_Task details:_
Transcribe, word for word, the stretch of the article on the USDA's surprise inspection of the U's animal research labs from "On Wednesday, the" through "them every year.".

──────── Document segment ────────

Labs to have surprise visit from USDA

By By Michael McFall, News Editor

By Michael McFall, News Editor

The federal government will be inspecting the U’s animal research labs in a surprise visit to find out if its employees are mistreating dogs, kittens, mice, monkeys and other animals.

On Wednesday, the People for the Ethical Treatment of Animals filed complaints with the U.S. Department of Agriculture and the National Institutes of Health saying that the labs are violating the Animal Welfare Act, a federal law, by allowing their animals to suffer and die from both experimentation and gross neglect. Among the complaints, PETA cites injecting fluids into kitten’s brains and not hydrating rodents and leaving their dead bodies to rot in cages for more than a week. The USDA confirmed Friday it will investigate the complaints.

“We’re going to inspect sooner rather than later,” said David Sacks, spokesman for the USDA animal and plant investigation department.

Sacks said the surprise inspection will be much like the annual surprise inspections any USDA-licensed operation goes through, including the U labs that have passed them every year.

If the inspector discovers the lab is in violation of federal law, the lab could face monetary fines and have its license revoked and its animals confiscated. Sacks said he was wary about speculating whether labs accused of animal cruelty clean up their act until the inspection is complete.

──────── Recorded information ────────

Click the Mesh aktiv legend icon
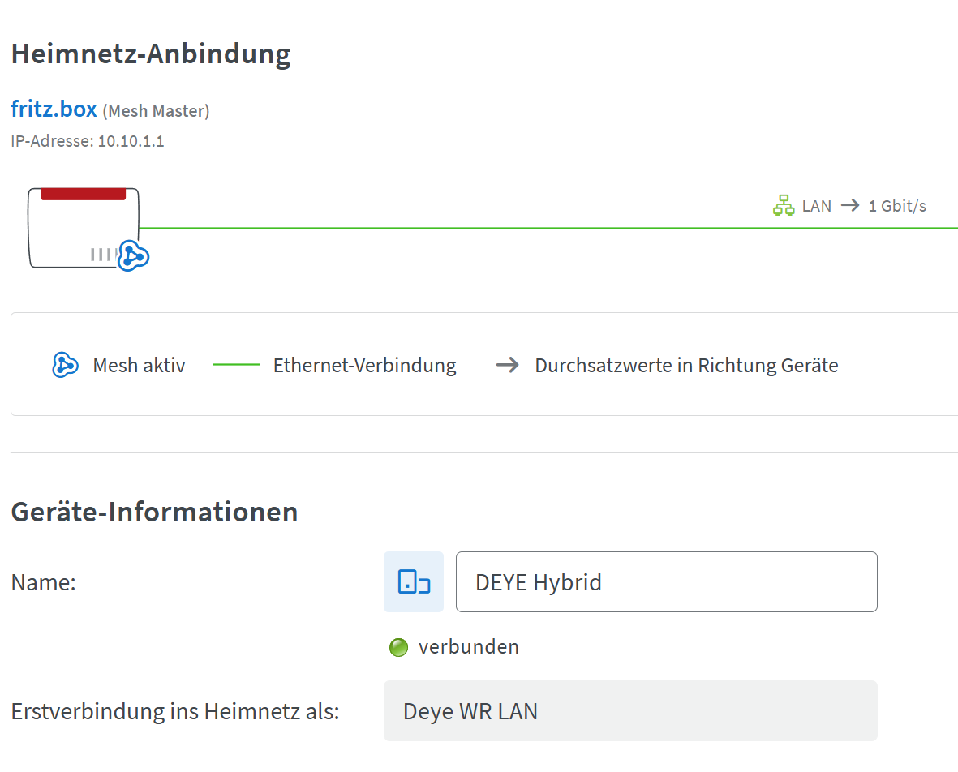 (65, 365)
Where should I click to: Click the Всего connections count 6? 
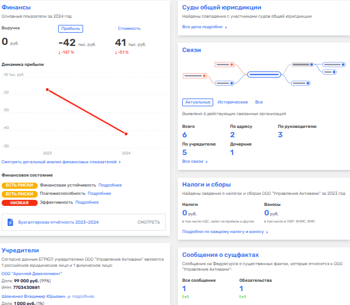[x=184, y=135]
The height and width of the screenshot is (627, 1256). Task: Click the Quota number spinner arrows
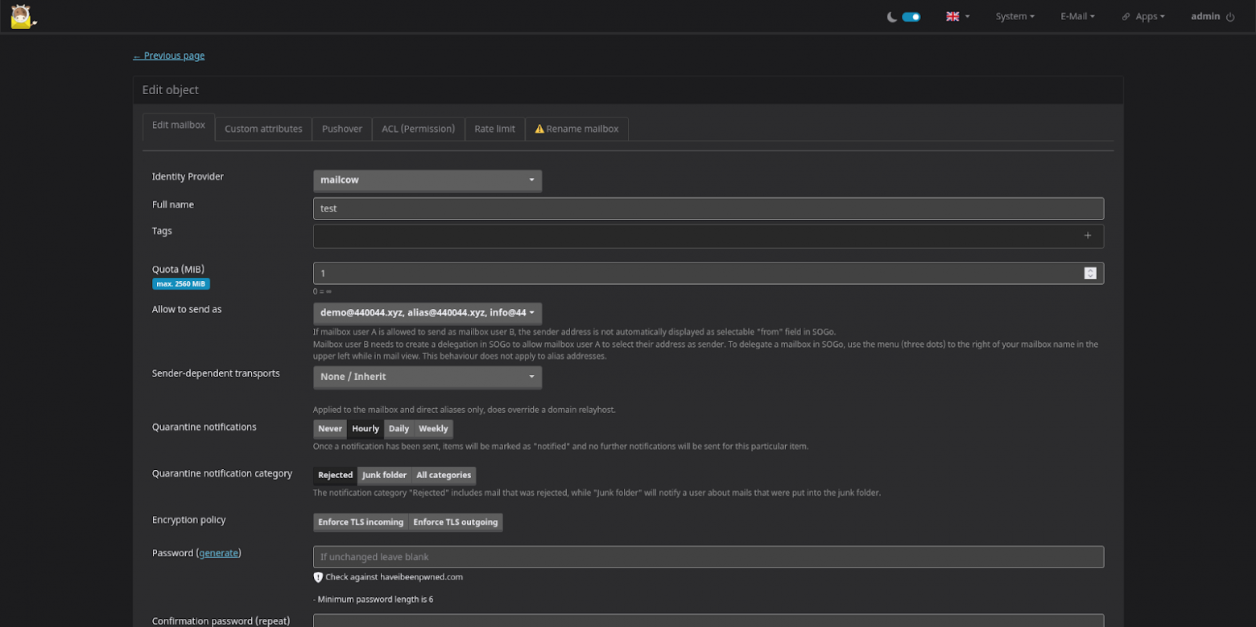(x=1089, y=274)
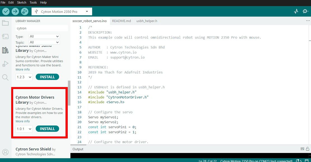Install the Cytron Motor Drivers Library
Viewport: 311px width, 162px height.
click(x=47, y=129)
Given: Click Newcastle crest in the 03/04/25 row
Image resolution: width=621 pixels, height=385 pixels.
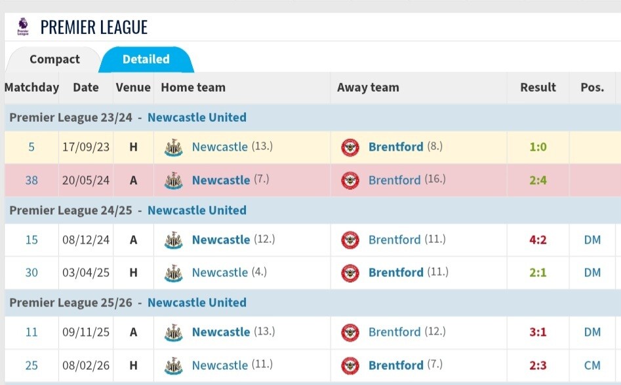Looking at the screenshot, I should coord(174,273).
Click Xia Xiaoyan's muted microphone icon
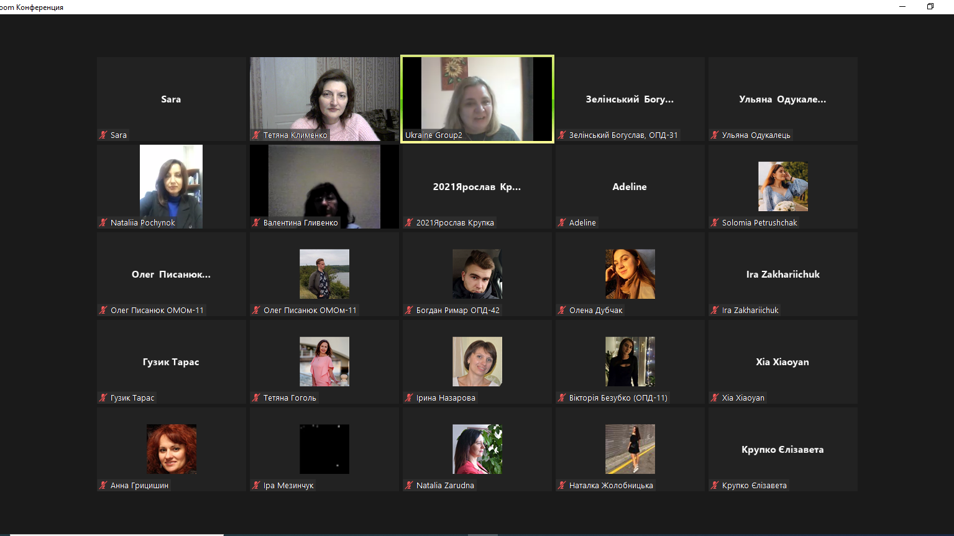The image size is (954, 536). (715, 397)

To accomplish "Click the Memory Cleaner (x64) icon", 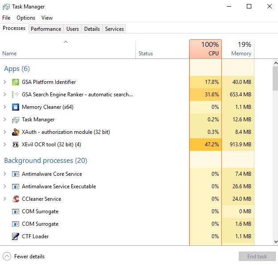I will [x=16, y=107].
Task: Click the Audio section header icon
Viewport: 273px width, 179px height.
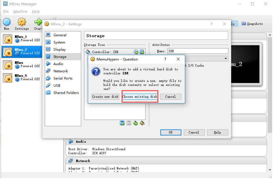Action: (x=71, y=142)
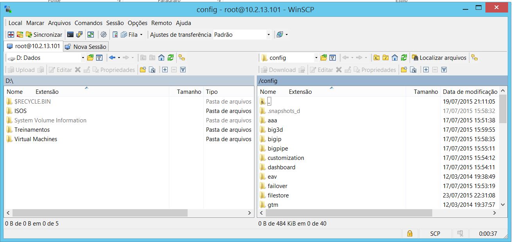The image size is (512, 242).
Task: Open the bigip folder in remote panel
Action: [x=274, y=139]
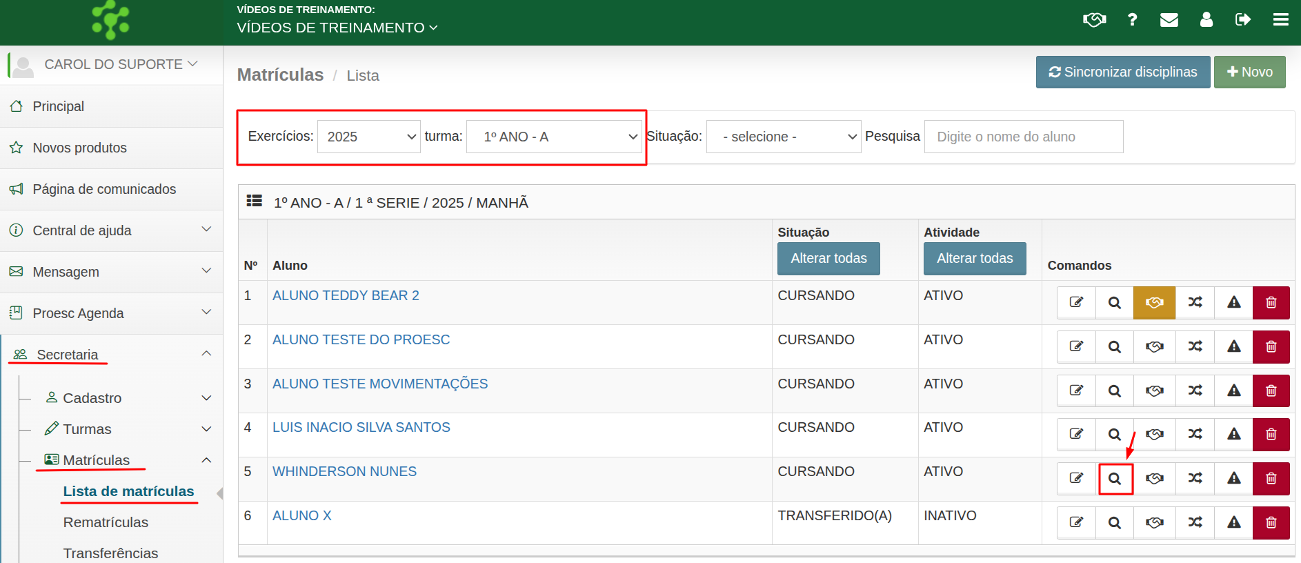The height and width of the screenshot is (563, 1301).
Task: Click the warning triangle for LUIS INACIO SILVA SANTOS
Action: pos(1233,435)
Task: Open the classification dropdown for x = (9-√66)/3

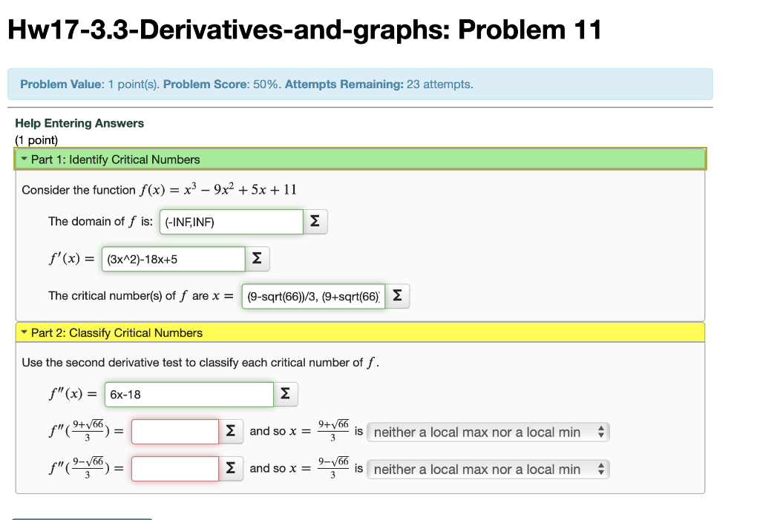Action: coord(488,468)
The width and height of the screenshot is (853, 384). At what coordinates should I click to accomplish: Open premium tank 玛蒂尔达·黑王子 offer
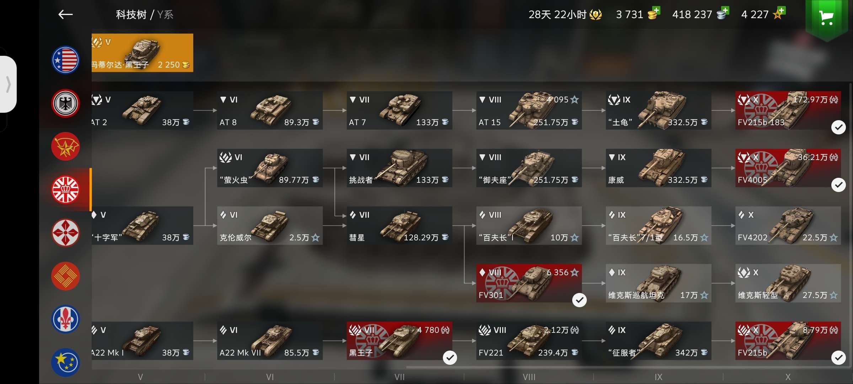[142, 53]
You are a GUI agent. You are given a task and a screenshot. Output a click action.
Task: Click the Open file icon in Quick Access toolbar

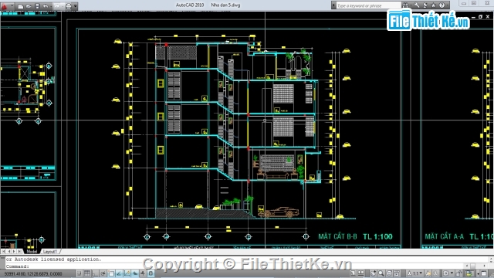(x=29, y=6)
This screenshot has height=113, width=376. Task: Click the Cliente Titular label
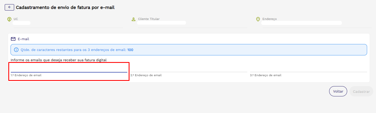pyautogui.click(x=149, y=19)
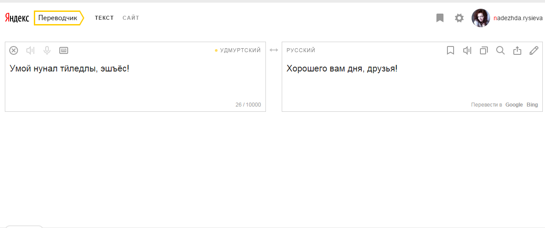
Task: Share the translation
Action: click(x=517, y=50)
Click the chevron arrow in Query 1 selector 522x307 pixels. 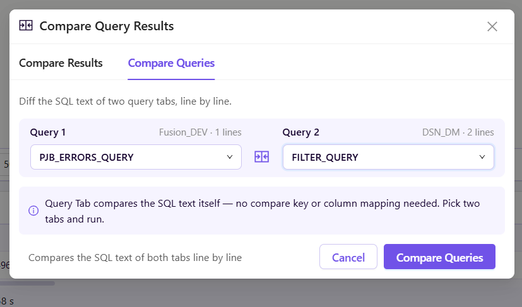pos(229,157)
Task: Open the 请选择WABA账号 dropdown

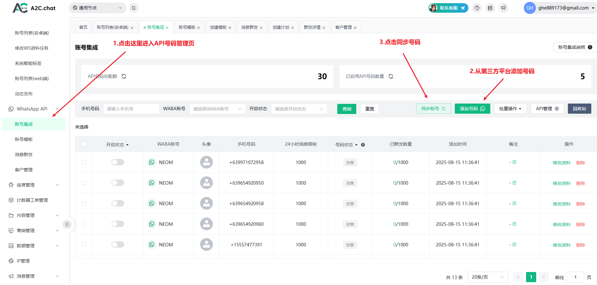Action: tap(217, 109)
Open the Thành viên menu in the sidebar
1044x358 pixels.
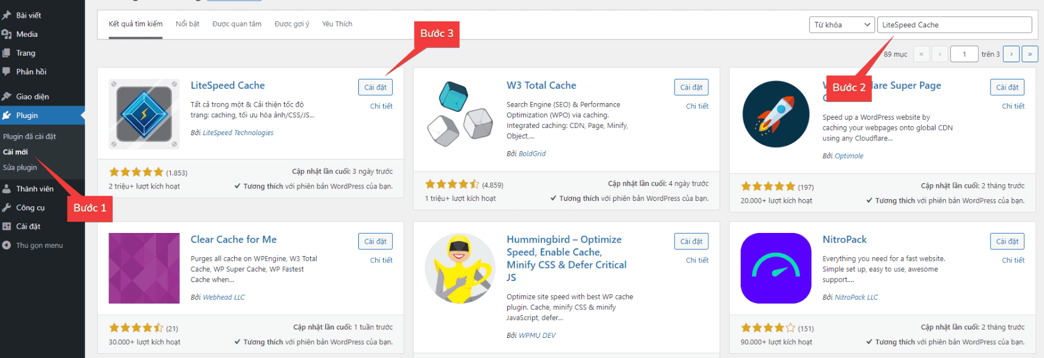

────────

_Response to this exercise:_
On Wednesday, the People for the Ethical Treatment of Animals filed complaints with the U.S. Department of Agriculture and the National Institutes of Health saying that the labs are violating the Animal Welfare Act, a federal law, by allowing their animals to suffer and die from both experimentation and gross neglect. Among the complaints, PETA cites injecting fluids into kitten’s brains and not hydrating rodents and leaving their dead bodies to rot in cages for more than a week. The USDA confirmed Friday it will investigate the complaints.

“We’re going to inspect sooner rather than later,” said David Sacks, spokesman for the USDA animal and plant investigation department.

Sacks said the surprise inspection will be much like the annual surprise inspections any USDA-licensed operation goes through, including the U labs that have passed them every year.